Stored items from a collection
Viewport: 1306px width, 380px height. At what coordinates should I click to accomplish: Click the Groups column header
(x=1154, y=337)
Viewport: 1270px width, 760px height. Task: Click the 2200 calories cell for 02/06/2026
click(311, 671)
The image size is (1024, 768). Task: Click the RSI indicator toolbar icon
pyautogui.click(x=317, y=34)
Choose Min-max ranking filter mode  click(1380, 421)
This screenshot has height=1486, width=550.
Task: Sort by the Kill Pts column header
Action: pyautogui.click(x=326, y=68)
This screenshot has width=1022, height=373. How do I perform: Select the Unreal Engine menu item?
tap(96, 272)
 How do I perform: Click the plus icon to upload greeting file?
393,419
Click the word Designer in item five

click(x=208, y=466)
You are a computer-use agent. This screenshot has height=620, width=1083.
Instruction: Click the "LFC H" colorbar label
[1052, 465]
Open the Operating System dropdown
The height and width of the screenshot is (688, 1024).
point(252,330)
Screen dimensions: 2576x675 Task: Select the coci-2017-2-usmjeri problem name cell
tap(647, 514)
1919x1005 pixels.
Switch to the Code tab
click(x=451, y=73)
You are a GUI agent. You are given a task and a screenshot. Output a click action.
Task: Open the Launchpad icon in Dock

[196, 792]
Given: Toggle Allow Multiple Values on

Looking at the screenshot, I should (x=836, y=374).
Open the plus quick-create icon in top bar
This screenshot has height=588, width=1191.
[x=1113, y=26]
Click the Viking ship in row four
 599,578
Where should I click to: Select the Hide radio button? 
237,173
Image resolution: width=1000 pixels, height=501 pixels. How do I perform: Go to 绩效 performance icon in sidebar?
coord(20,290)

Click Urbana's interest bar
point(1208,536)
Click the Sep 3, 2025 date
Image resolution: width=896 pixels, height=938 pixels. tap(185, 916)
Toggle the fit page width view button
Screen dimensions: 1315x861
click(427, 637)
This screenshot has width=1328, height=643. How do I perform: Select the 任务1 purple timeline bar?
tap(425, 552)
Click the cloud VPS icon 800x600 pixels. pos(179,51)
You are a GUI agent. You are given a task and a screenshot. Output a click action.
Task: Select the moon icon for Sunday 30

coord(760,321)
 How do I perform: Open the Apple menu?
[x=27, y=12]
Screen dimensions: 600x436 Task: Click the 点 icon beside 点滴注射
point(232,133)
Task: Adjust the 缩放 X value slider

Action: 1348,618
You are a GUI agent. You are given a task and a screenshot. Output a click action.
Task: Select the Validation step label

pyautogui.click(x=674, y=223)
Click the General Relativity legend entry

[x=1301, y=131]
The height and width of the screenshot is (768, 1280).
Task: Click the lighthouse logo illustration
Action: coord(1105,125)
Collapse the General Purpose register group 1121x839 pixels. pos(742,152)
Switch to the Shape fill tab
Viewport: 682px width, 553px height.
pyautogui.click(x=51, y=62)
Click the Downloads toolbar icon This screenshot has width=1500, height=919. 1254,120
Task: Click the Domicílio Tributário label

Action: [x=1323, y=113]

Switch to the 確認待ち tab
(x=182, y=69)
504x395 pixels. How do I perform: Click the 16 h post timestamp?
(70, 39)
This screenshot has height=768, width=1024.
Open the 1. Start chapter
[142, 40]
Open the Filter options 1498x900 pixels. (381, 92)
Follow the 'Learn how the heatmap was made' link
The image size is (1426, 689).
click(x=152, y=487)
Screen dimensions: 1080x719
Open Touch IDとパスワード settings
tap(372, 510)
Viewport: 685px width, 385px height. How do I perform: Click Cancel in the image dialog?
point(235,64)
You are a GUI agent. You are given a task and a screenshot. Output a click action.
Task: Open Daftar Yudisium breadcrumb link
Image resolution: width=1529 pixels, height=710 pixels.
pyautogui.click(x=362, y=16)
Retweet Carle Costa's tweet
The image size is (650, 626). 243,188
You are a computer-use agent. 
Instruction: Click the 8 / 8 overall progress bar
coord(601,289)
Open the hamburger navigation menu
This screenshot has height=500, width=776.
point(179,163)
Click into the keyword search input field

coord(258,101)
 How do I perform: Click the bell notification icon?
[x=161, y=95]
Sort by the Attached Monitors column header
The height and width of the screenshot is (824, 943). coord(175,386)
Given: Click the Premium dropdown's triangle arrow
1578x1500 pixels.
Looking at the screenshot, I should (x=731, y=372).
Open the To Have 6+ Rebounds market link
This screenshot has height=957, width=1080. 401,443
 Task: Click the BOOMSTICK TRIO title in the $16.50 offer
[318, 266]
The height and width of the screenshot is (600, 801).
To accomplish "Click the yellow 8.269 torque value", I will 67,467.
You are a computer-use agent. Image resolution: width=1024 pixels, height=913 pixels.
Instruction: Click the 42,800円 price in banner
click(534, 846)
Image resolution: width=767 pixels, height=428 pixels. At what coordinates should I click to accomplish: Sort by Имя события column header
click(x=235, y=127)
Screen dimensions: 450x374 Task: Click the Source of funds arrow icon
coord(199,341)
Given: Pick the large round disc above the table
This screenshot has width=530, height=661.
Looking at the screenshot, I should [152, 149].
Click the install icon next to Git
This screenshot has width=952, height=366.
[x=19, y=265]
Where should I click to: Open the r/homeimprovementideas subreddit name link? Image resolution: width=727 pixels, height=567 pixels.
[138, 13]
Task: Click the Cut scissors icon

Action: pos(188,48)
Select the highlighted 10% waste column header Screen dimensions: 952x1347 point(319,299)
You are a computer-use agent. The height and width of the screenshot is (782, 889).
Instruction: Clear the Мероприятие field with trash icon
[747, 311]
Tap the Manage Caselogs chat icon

Work to complete: The range runs from the line above containing "Click into the keyword search input field" to the line containing "Given: Click the", inclusive. Restate those lines word for word and no others.

Reply:
Click into the keyword search input field

coord(258,101)
 How do I perform: Click the bell notification icon?
[x=161, y=95]
Sort by the Attached Monitors column header
The height and width of the screenshot is (824, 943). coord(175,386)
Given: Click the Premium dropdown's triangle arrow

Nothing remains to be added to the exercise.